» WHAT THE TASK REQUIRES
The listing below must be returned in full and unchanged, without the images it carries.

» RECORDS FOR THIS TASK
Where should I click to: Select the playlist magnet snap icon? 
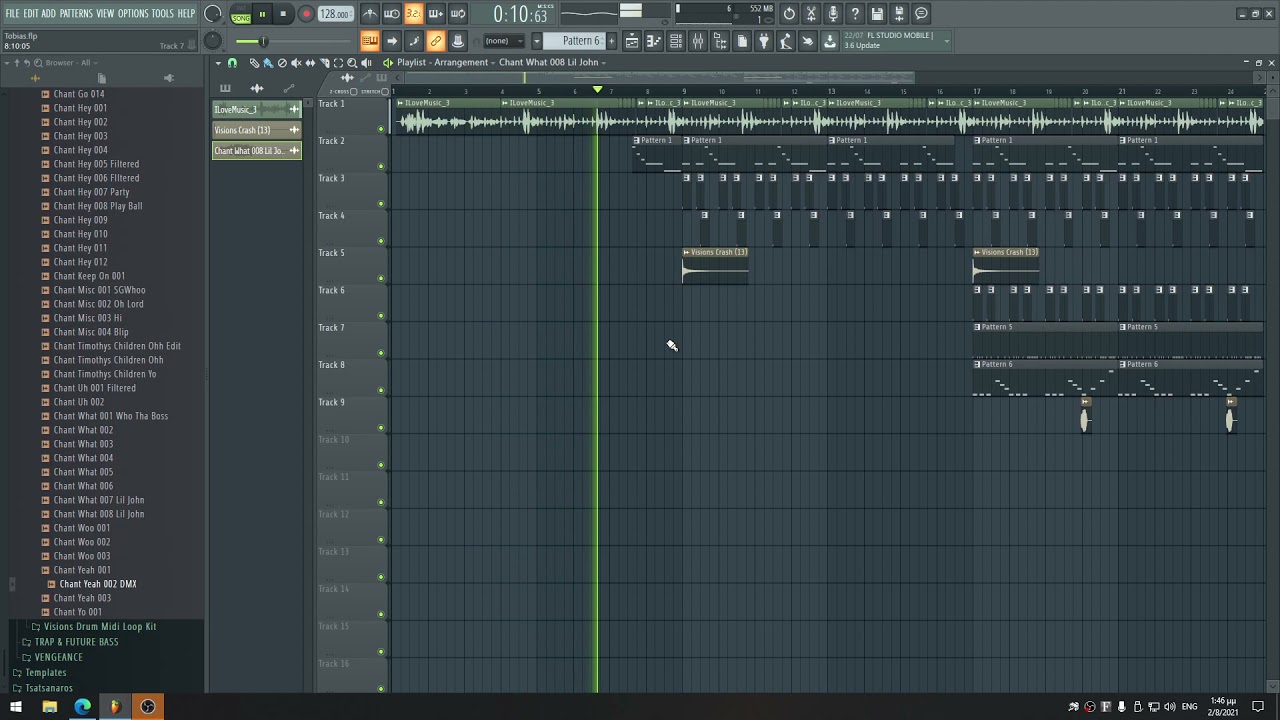232,62
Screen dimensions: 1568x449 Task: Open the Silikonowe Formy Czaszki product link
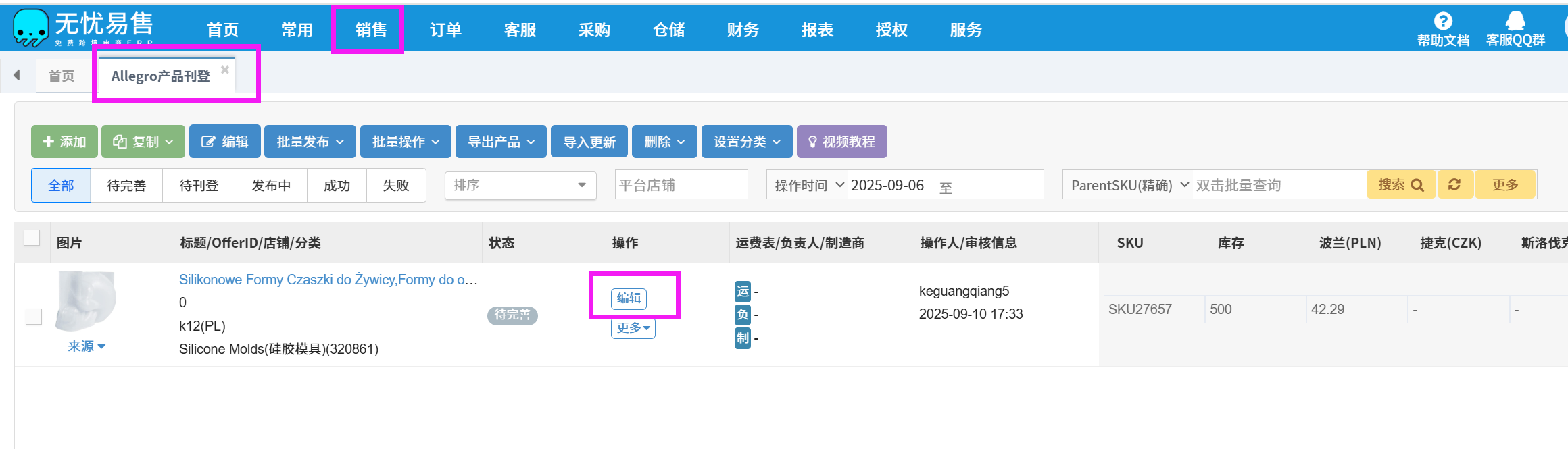point(328,280)
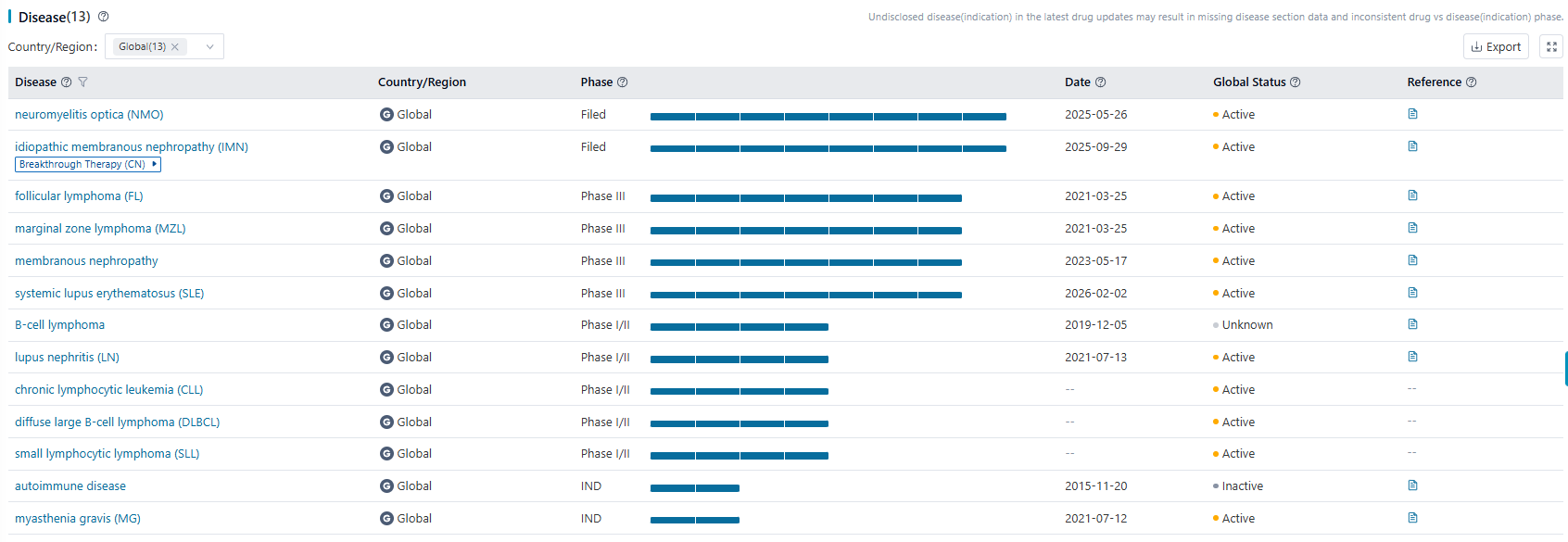Export the disease table
The width and height of the screenshot is (1568, 542).
tap(1495, 47)
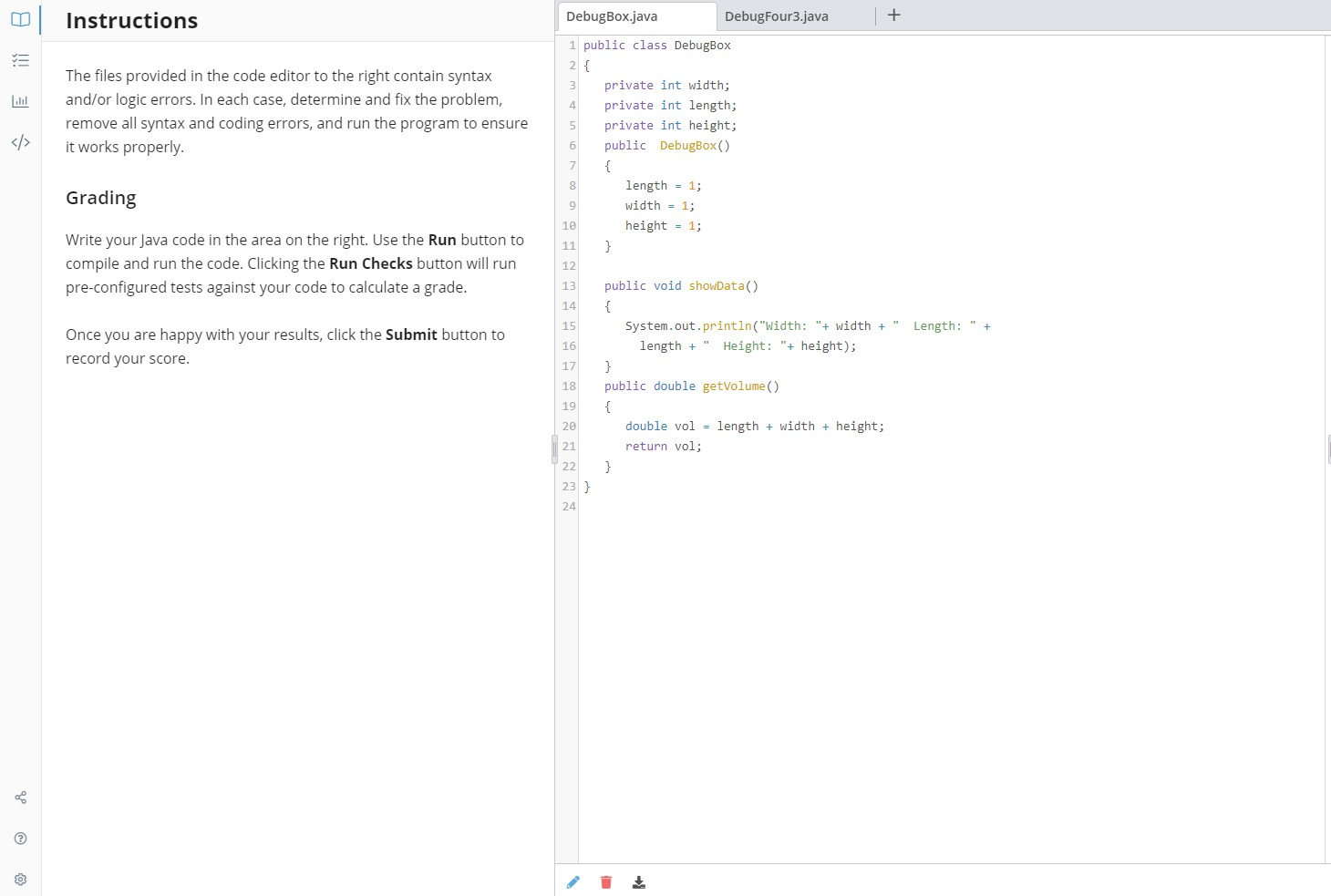
Task: Switch to the DebugFour3.java tab
Action: 776,15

» SOLUTION TO THIS TASK
Where should I click to: Select the playlist magnet snap icon? 
232,62
Screen dimensions: 1568x449 Task: Open the Silikonowe Formy Czaszki product link
point(328,280)
Export the disease table
The width and height of the screenshot is (1568, 542).
tap(1495, 47)
Task: Switch to the DebugFour3.java tab
Action: 776,15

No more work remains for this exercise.